More from James Mitchell’s presentation last week:
Checks with large online buyers confirm the obvious – that discretionary and some lending-oriented financial verticals remain weak. Also, we do not forecast a speedy recovery of the auto sector, though comments from overseas manufacturers are encouraging, with brands such as Audi planning to double its online ad budget this year, despite sales trends.
Also encouraging are announcements from players in the hardest-hit verticals moving all ad spending online. For example, Century 21 Real Estate recently committed to moving 100% of its national ad campaigns to the Internet.
Surprisingly, financial categories such as insurance, refinancing, and deposit accounts remain strong, as financial institutions seek to raise capital and take share in fee-based businesses.
Also, education and books categories have been growing recently, with textbook retailers and continuing-education institutions such as the University of Phoenix seeking to capture counter-cyclical demand.
Mitchell also identified travel as a potential area of weakness as airlines cut back capacity. However, he noted that there is a lot of hotel inventory currently in development that would come online over the next two years. These new hotels and resorts would likely drive travel advertising to recover.

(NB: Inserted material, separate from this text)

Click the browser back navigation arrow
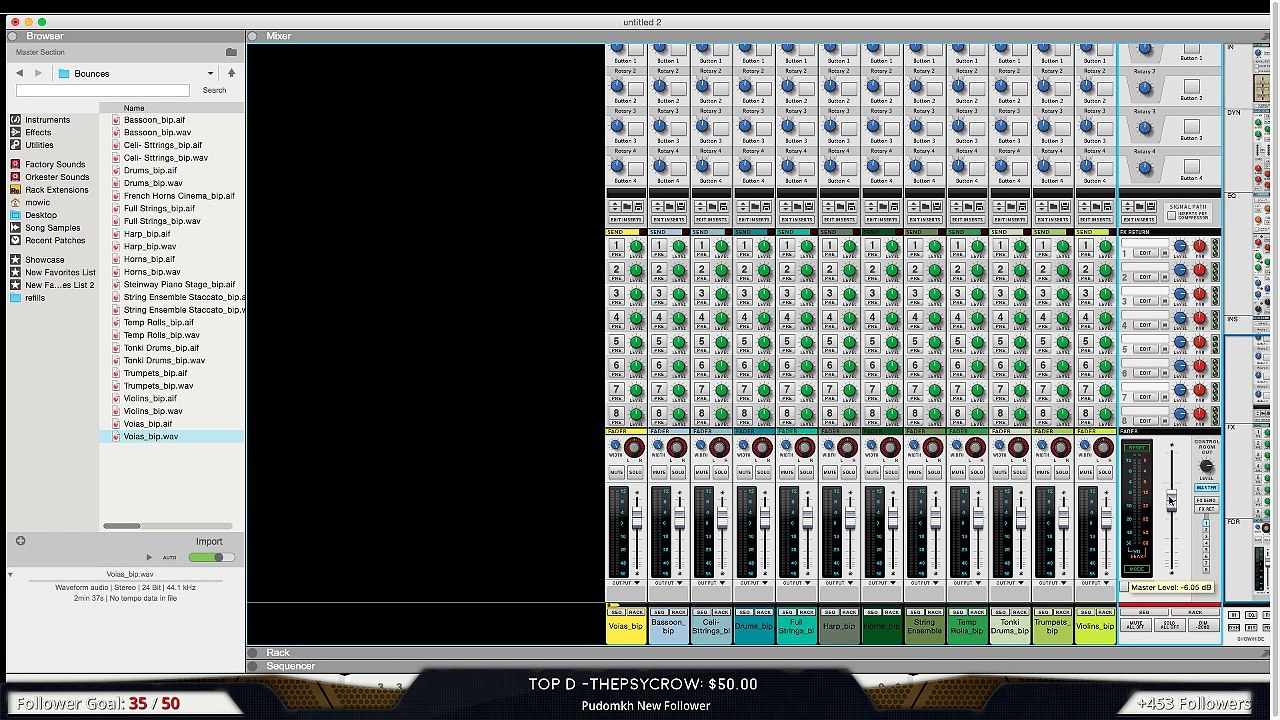 (x=19, y=73)
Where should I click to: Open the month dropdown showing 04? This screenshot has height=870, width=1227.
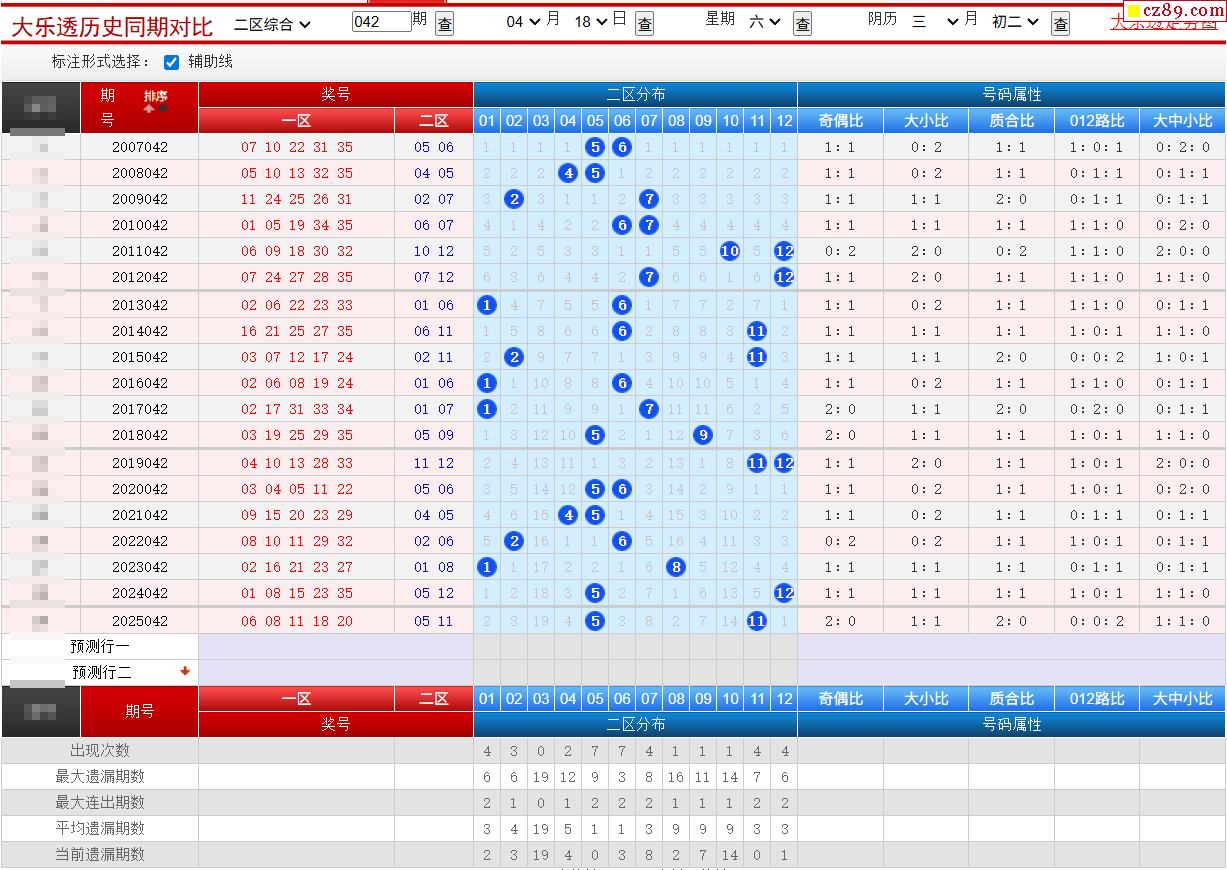click(523, 21)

One other area that Mitchell noted may change in the future was pharmaceutical spending. While this has been holding up very well so far, he noted that some changes that the Obama administration is contemplating may limit pharmaceutical companies ability to advertise their products.
Other attendees noted entertainment advertising (particularly movies), advocacy advertising (political issue based advertising) and CPG (consumer packaged goods) as areas that are showing continued strength, and “green” as an area that could potentially show weakness.